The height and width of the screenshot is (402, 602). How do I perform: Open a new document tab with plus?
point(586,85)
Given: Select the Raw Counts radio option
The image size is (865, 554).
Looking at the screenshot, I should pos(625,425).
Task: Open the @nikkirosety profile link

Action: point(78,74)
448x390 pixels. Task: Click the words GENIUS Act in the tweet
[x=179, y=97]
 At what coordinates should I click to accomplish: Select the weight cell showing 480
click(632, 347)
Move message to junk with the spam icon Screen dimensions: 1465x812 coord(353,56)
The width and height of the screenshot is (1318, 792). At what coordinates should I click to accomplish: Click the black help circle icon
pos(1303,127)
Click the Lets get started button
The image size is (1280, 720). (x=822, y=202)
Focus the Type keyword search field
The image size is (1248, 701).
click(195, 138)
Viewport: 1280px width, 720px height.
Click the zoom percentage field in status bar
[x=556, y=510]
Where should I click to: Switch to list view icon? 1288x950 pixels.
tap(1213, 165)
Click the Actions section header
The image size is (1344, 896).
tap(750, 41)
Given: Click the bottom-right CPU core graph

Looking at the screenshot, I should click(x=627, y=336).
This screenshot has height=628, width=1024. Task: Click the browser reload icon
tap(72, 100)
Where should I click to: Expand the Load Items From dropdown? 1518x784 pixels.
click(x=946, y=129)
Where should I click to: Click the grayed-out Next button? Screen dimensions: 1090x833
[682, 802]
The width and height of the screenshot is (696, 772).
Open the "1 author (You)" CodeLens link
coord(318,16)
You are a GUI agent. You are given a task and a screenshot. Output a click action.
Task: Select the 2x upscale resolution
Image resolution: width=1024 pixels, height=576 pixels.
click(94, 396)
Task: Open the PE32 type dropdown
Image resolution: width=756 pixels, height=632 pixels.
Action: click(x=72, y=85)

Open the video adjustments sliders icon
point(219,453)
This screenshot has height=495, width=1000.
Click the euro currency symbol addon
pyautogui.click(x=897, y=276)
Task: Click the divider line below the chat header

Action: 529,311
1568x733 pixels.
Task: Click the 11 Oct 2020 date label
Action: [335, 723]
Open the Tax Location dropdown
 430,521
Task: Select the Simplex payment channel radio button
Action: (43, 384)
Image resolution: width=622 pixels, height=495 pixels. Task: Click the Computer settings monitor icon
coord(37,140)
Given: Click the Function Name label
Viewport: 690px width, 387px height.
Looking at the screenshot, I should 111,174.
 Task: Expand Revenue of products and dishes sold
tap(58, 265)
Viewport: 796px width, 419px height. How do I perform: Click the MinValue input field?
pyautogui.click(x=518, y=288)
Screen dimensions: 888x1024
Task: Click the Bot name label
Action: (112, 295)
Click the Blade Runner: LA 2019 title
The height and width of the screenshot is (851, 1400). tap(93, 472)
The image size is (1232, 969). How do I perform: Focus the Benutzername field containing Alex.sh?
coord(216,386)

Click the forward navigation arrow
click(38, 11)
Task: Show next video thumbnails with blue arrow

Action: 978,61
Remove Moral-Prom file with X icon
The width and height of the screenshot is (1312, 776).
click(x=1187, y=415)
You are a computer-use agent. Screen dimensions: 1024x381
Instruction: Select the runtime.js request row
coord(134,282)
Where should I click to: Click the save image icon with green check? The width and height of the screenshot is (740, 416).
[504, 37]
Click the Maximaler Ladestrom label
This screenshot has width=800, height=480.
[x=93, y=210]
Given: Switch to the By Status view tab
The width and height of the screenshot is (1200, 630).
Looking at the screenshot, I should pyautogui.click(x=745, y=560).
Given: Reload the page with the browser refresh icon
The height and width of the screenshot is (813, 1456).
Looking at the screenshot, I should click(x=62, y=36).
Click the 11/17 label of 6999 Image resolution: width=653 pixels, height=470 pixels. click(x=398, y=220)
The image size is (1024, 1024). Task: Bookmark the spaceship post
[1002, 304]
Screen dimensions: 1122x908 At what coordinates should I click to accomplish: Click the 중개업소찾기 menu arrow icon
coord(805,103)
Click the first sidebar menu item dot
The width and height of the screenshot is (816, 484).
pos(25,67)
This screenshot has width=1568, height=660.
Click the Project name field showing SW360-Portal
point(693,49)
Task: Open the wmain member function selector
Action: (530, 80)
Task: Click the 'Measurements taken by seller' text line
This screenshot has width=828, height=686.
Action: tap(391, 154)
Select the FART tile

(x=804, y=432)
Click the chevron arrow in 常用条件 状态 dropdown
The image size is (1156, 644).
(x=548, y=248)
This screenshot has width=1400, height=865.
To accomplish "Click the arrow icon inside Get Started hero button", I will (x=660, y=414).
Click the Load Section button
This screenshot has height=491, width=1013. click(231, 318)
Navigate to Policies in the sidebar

PROBLEM STATEMENT ▸ Search the listing for the string "agent". Copy each line where it is found.

RESPONSE TO THE EXERCISE ▸
You are a GUI agent. You are given a task and a screenshot. Output a click action.
You are a computer-use agent. Screen dimensions: 1024x381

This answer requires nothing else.